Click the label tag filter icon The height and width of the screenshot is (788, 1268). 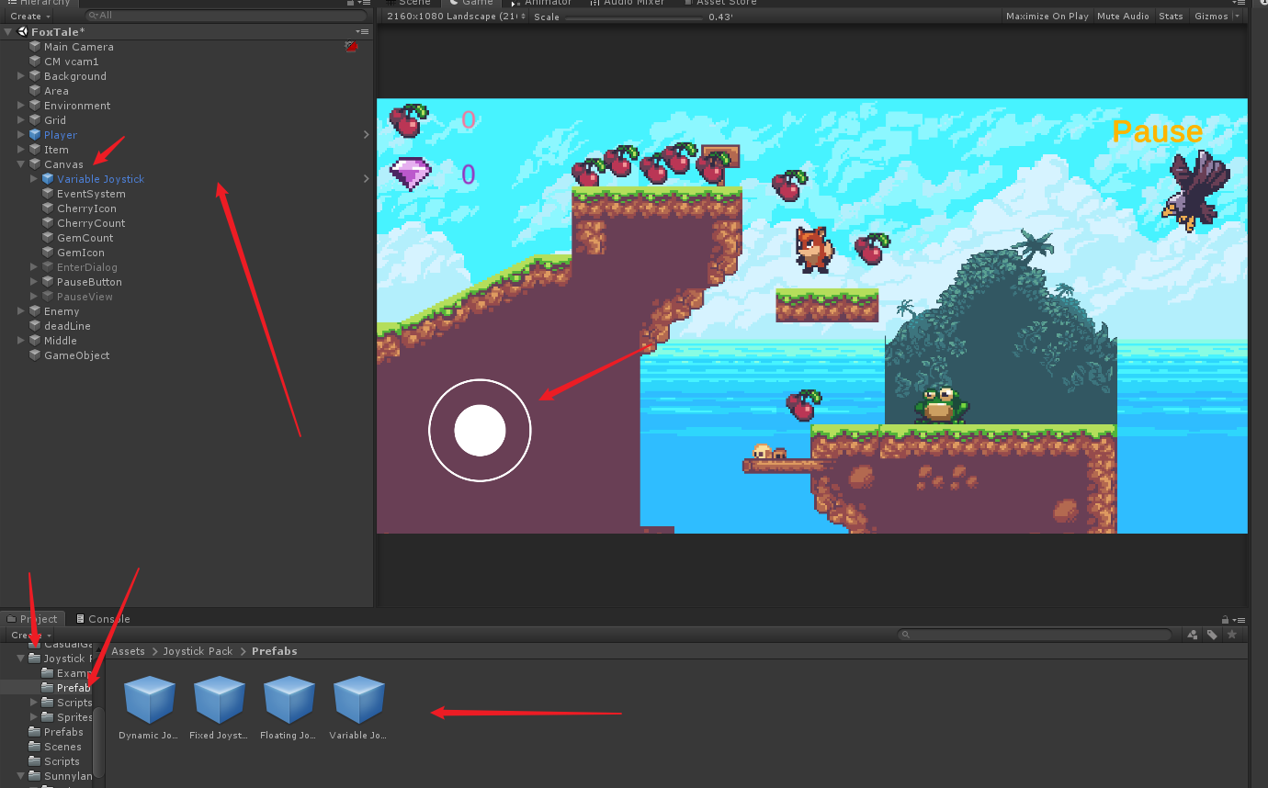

...

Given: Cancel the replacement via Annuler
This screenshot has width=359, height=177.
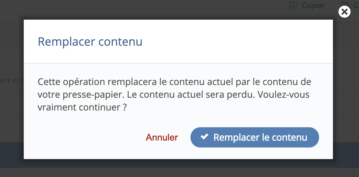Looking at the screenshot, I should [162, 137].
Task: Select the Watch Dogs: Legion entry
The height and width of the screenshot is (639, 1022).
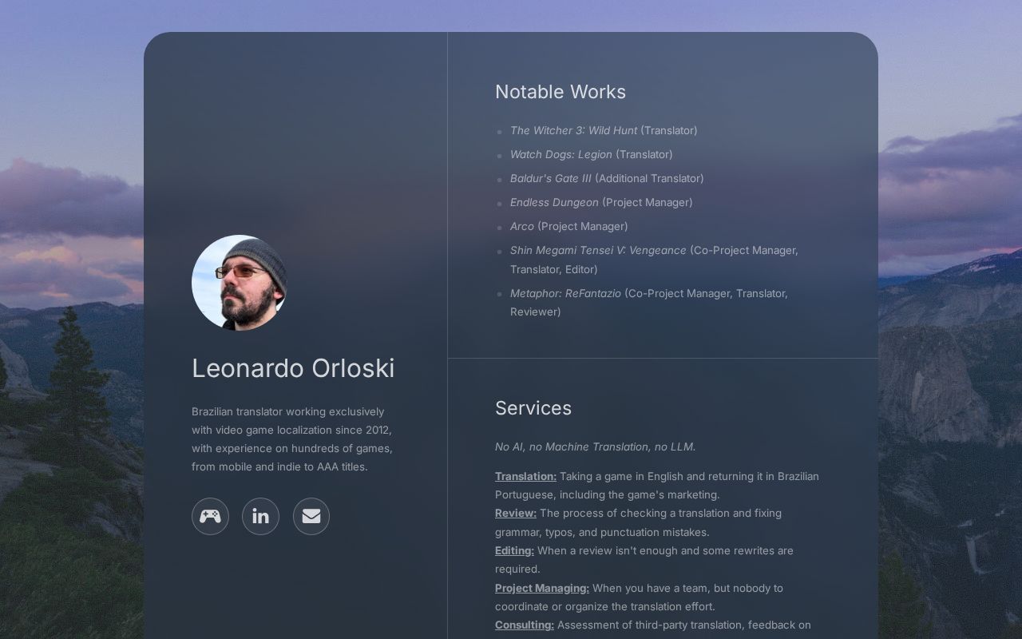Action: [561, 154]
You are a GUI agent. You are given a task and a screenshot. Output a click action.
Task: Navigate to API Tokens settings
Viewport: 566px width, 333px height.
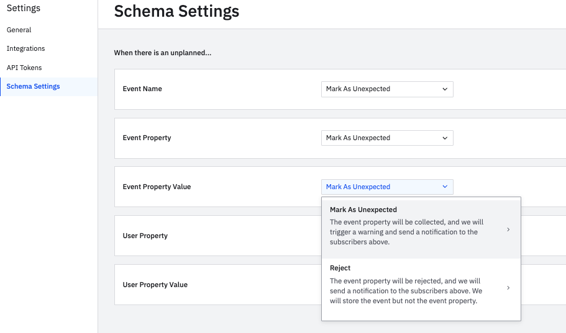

* ASSIGNMENT: Lines wanted from the listing above: the line with "You are a GUI" up to and including the line with "Viewport: 566px width, 333px height.". Please write them out exactly, adding nothing else.

* RESULT OF THIS TASK:
You are a GUI agent. You are given a task and a screenshot. Output a click action.
Task: Navigate to API Tokens settings
Viewport: 566px width, 333px height.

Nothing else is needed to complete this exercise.